• Exercise objective
Rewrite the records from their start through the line containing "click(748, 325)", keeping every line, requests included. Shift each coordinate in the answers by adding 92 to it.

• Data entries
╔══
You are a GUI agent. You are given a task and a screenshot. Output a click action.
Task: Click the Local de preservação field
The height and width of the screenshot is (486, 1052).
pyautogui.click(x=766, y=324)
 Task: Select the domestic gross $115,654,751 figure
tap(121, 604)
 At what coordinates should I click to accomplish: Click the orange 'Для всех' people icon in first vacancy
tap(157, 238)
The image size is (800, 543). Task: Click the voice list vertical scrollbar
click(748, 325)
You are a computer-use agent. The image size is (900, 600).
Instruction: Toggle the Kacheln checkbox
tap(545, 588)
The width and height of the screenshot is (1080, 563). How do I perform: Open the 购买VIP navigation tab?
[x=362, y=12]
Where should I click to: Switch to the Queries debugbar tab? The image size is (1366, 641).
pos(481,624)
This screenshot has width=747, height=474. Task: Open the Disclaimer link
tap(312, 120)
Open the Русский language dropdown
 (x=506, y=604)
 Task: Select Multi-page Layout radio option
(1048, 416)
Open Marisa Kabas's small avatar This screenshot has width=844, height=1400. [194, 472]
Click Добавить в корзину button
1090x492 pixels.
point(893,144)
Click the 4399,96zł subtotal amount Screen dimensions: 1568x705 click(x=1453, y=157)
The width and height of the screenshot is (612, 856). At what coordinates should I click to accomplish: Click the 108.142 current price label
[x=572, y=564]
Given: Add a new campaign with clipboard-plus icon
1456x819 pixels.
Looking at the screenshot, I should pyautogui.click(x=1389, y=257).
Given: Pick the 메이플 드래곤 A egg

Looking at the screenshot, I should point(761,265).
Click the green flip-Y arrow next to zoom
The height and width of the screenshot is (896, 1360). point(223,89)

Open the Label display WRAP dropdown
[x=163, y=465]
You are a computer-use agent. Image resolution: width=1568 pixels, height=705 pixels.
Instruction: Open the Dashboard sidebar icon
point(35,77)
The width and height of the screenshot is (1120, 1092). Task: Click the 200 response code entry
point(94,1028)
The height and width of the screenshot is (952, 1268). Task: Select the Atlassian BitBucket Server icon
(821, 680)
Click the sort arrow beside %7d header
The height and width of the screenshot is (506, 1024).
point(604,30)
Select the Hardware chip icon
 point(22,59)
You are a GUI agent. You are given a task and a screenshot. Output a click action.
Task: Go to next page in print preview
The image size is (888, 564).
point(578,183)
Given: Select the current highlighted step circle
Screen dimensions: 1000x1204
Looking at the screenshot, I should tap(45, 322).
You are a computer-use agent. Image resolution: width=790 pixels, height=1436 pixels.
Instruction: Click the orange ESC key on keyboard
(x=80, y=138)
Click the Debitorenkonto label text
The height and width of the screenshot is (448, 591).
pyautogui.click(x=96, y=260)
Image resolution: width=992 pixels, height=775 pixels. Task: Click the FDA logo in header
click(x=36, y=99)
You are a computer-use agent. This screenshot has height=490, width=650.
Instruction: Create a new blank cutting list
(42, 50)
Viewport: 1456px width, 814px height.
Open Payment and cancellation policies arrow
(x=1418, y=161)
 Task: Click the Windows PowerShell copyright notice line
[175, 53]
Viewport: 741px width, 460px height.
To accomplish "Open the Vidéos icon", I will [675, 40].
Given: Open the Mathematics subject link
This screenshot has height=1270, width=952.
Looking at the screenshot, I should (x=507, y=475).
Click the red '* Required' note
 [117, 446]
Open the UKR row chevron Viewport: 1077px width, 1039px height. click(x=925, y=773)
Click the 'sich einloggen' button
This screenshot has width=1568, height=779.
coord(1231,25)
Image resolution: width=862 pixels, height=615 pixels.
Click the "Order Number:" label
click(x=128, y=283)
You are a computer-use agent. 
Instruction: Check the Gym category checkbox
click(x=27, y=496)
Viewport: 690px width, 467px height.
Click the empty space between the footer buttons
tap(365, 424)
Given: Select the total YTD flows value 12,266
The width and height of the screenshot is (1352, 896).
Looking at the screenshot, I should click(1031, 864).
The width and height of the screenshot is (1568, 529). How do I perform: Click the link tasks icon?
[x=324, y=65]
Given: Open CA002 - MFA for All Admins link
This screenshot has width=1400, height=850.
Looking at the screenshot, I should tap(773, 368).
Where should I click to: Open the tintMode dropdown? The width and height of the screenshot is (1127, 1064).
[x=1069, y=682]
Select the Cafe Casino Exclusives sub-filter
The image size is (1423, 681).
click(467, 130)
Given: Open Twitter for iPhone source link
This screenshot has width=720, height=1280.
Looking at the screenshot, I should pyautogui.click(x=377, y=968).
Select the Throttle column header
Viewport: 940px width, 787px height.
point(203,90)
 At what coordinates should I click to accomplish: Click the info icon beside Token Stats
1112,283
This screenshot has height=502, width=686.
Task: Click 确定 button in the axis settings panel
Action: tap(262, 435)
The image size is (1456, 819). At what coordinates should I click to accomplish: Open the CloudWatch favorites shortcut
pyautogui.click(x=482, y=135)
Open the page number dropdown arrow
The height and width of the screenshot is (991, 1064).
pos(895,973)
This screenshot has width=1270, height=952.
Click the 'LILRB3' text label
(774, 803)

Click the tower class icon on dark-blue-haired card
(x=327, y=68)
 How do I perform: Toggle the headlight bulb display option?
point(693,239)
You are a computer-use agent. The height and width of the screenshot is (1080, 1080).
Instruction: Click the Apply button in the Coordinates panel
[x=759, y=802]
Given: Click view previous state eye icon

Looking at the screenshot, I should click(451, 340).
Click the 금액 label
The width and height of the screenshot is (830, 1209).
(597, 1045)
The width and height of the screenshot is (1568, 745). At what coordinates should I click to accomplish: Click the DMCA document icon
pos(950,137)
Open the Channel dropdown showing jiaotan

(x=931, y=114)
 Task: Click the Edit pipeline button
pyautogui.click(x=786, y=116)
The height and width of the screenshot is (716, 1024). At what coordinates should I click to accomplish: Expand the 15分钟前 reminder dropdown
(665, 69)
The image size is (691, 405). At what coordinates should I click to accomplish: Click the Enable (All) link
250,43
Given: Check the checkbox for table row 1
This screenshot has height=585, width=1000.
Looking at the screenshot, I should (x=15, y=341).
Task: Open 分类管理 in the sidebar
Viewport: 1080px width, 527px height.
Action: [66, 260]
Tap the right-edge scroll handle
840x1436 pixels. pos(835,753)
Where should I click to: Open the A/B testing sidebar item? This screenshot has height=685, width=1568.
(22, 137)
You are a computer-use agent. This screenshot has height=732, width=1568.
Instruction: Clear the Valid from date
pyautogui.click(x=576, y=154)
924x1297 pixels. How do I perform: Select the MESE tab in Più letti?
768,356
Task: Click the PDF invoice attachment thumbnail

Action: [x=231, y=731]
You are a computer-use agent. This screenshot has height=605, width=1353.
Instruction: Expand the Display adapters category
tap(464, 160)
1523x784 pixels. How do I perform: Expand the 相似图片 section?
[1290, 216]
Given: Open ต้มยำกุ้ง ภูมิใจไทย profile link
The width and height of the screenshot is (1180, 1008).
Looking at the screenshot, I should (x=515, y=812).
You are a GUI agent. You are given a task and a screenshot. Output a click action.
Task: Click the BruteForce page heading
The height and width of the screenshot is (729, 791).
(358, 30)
╚══
• Full output
You are a GUI agent. You are given a task and a screenshot. Output a click action.
Task: Click the Local de preservação field
The height and width of the screenshot is (486, 1052).
pyautogui.click(x=858, y=416)
 Task: Select the domestic gross $115,654,751 figure
tap(213, 696)
 At what coordinates should I click to accomplish: Click the orange 'Для всех' people icon in first vacancy
tap(249, 330)
The image size is (800, 543). Task: Click the voice list vertical scrollbar
click(840, 417)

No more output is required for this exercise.